Head to Head: Safety, Taste, and Practical Use
Safety snapshot
| Concern | Sucralose | Aspartame | Stevia |
| Cancer concern | None established | Group 2B (limited evidence) | None |
| Gut microbiome effects | Documented in human trials | Some evidence | Milder evidence |
| Blood sugar effects | Mixed results | Mixed results | Mostly beneficial |
| Safe if you have PKU | Yes | No | Yes |
| WHO advisory issued | Yes (2023) | Yes (IARC 2023) | No |
Where each one works best
| Situation | Best pick |
| Baking and cooking | Sucralose |
| Managing blood sugar | Stevia |
| Avoiding cancer controversy | Sucralose or stevia |
| Avoiding microbiome concerns | Stevia |
| Neutral closest-to-sugar taste | Sucralose |
| Have PKU | Sucralose or stevia |
| Avoiding all synthetic sweeteners | Stevia |
What This Means Day to Day?
None of these three are going to destroy you at normal amounts. Millions of people use them every day. The acceptable daily intake limits are set very conservatively and most people stay well below them.
But saying something is safe at normal doses is not the same as saying it does nothing. These sweeteners interact with your body. Sucralose affects gut bacteria. Aspartame picked up a cancer classification that, however limited, comes from the WHO’s own cancer research agency. Stevia changes gut bacteria too, just with a softer set of findings so far.
The WHO specifically said in 2023 that people should not rely on non-sugar sweeteners as a long-term weight management strategy. The long-term health effects are just not clear enough yet for that kind of recommendation.
A few things worth keeping in mind:
- One protein powder scoop with sucralose a day is a very small total exposure. Probably not something to stress over.
- Using sucralose-sweetened pre-workout, protein powder, creatine, and diet drinks every day is a different story. Total daily load matters.
- If you have metabolic concerns or gut issues, stevia is the more defensible choice right now.
- If you have PKU, avoid aspartame. Full stop.
- If you cannot stand stevia’s aftertaste, sucralose is a reasonable alternative with eyes open to the emerging research.
So Which One Wins?
Stevia.
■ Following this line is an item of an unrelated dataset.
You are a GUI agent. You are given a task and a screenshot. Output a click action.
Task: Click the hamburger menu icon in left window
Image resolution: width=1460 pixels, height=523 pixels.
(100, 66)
Based on the current evidence, it has the cleanest safety profile of the three. It comes from a plant, has real blood sugar benefits backed by clinical studies, and does not carry the cancer classification that follows aspartame or the gut disruption data piling up around sucralose.
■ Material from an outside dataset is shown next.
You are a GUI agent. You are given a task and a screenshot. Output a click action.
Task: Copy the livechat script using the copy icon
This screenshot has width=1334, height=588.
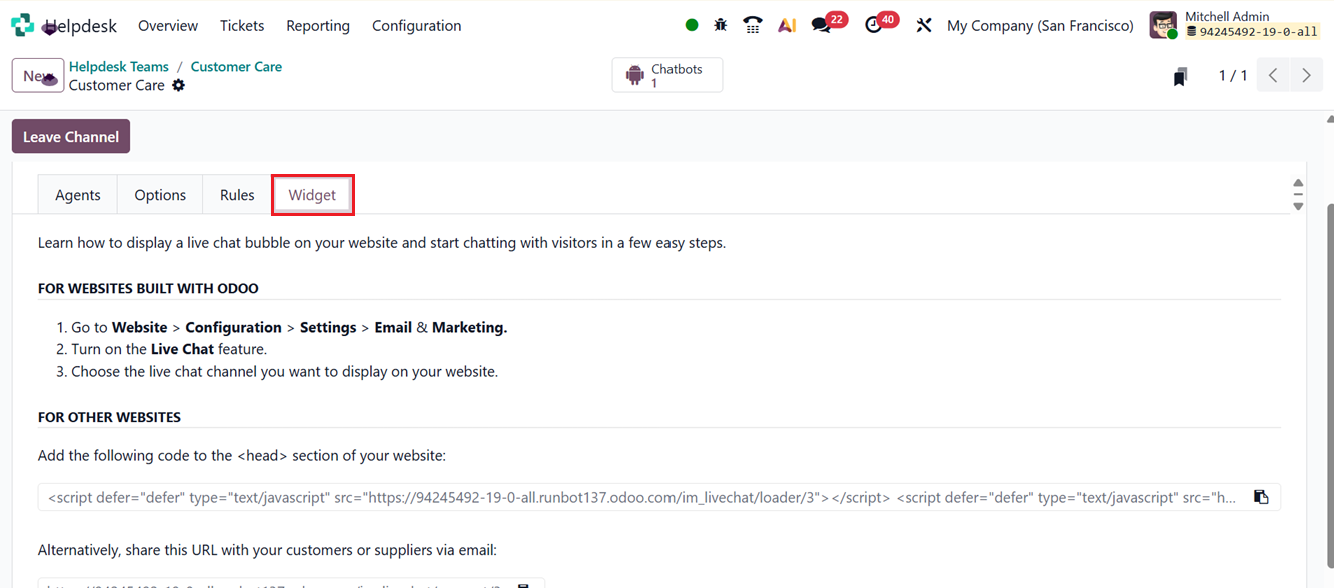click(1262, 496)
Sucralose is a reasonable second choice, especially for baking and for people who find stevia’s taste difficult. The concerns around it are real but still developing, and at one serving a day from a single product, the exposure is modest.
Aspartame is the one most people are reconsidering after 2023. The cancer evidence is weak and disputed, but the fact that it exists at all gives people reason to choose one of the other two if they have the option.
None of them are poison. But none of them are completely free either. Knowing the difference helps you make a call that actually fits your situation.